§ **Work order**:
Would you retype the line that contains "846x779 pixels." and all lines following it to the end of the entries below, exactly and without pictures?
-*-
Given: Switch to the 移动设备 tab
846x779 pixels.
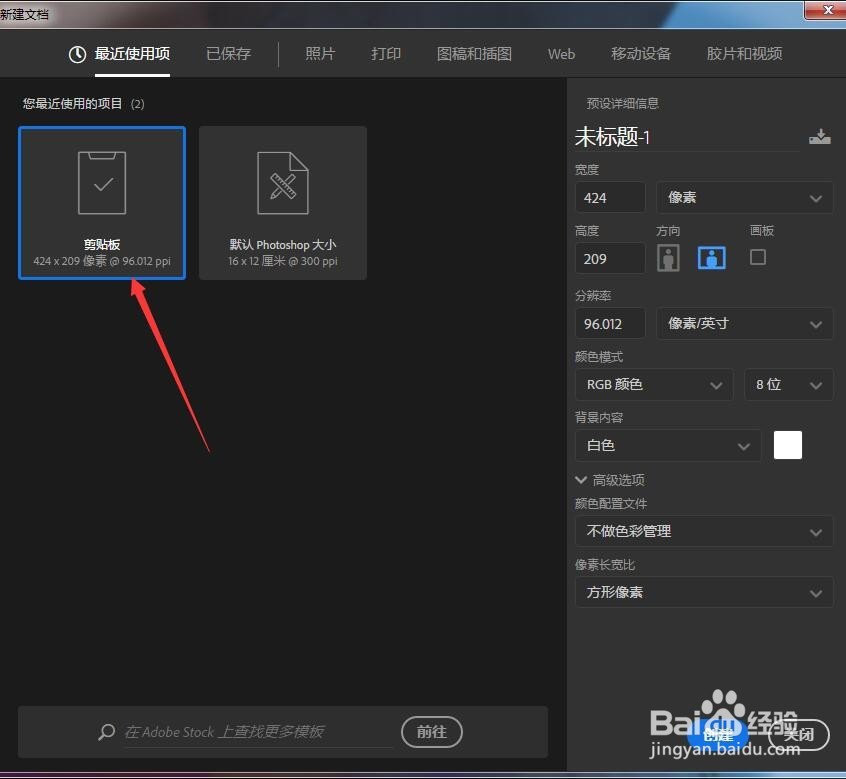Looking at the screenshot, I should [641, 54].
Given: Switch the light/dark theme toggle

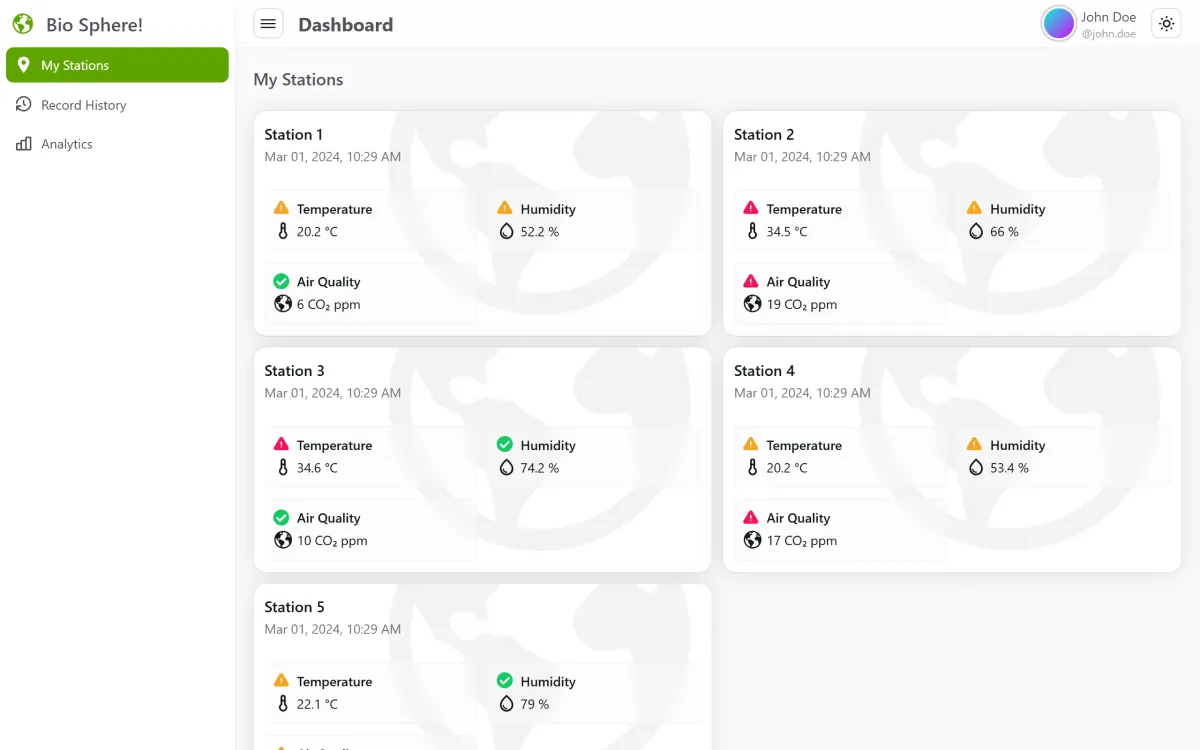Looking at the screenshot, I should pyautogui.click(x=1166, y=24).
-*-
§ **Output for this exercise**:
846x779 pixels.
Looking at the screenshot, I should [641, 54].
Given: Switch the light/dark theme toggle

Looking at the screenshot, I should pyautogui.click(x=1166, y=24).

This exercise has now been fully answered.